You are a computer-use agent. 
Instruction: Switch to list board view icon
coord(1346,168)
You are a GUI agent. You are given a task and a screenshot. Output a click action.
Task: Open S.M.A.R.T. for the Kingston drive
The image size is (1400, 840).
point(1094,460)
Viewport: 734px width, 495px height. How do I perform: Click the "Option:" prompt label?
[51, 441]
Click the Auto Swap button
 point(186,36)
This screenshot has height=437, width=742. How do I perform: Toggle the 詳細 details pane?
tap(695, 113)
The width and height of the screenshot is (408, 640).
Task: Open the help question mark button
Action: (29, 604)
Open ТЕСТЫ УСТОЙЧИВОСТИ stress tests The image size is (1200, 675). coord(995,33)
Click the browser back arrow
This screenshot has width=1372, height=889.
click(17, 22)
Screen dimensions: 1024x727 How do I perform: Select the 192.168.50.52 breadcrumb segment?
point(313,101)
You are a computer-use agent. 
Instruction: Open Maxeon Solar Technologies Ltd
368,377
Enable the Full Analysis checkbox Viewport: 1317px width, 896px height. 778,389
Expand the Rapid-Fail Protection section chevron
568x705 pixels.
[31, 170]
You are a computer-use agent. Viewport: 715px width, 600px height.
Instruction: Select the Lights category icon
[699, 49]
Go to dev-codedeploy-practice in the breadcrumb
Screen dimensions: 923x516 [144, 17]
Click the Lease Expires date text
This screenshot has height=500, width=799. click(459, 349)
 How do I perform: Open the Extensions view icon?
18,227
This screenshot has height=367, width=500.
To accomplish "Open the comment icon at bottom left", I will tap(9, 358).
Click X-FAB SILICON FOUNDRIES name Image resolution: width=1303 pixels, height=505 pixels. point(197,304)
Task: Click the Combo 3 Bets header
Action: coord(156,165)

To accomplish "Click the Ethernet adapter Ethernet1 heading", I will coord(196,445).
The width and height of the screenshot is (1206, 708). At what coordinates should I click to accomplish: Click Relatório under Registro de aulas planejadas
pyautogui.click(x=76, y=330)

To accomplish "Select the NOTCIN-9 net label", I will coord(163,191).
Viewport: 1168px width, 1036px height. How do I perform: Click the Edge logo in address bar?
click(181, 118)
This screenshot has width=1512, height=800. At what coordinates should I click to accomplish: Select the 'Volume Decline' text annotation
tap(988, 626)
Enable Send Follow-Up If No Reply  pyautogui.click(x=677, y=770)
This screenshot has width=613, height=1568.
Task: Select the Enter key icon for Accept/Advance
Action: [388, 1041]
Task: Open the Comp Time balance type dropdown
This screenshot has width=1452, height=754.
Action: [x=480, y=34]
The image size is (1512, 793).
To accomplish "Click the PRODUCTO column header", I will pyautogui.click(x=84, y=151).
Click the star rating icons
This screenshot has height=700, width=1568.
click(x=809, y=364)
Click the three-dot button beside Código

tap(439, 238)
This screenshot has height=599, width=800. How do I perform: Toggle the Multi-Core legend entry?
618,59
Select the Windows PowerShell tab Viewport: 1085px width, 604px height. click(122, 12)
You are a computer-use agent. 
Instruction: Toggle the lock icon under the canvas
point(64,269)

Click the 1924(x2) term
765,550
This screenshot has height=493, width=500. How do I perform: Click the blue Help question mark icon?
━━━━━━━━━━━━━━━━━━━━━━━━━━━━━━
* What the task asks *
Look for the string "will" in the data above and return every line that has it.

* Result below *
To accomplish "Open the comment icon at bottom left", I will tap(9, 358).
To accomplish "Click the Ethernet adapter Ethernet1 heading", I will coord(196,445).
To accomplish "Select the NOTCIN-9 net label", I will coord(163,191).
To accomplish "Click the PRODUCTO column header", I will pyautogui.click(x=84, y=151).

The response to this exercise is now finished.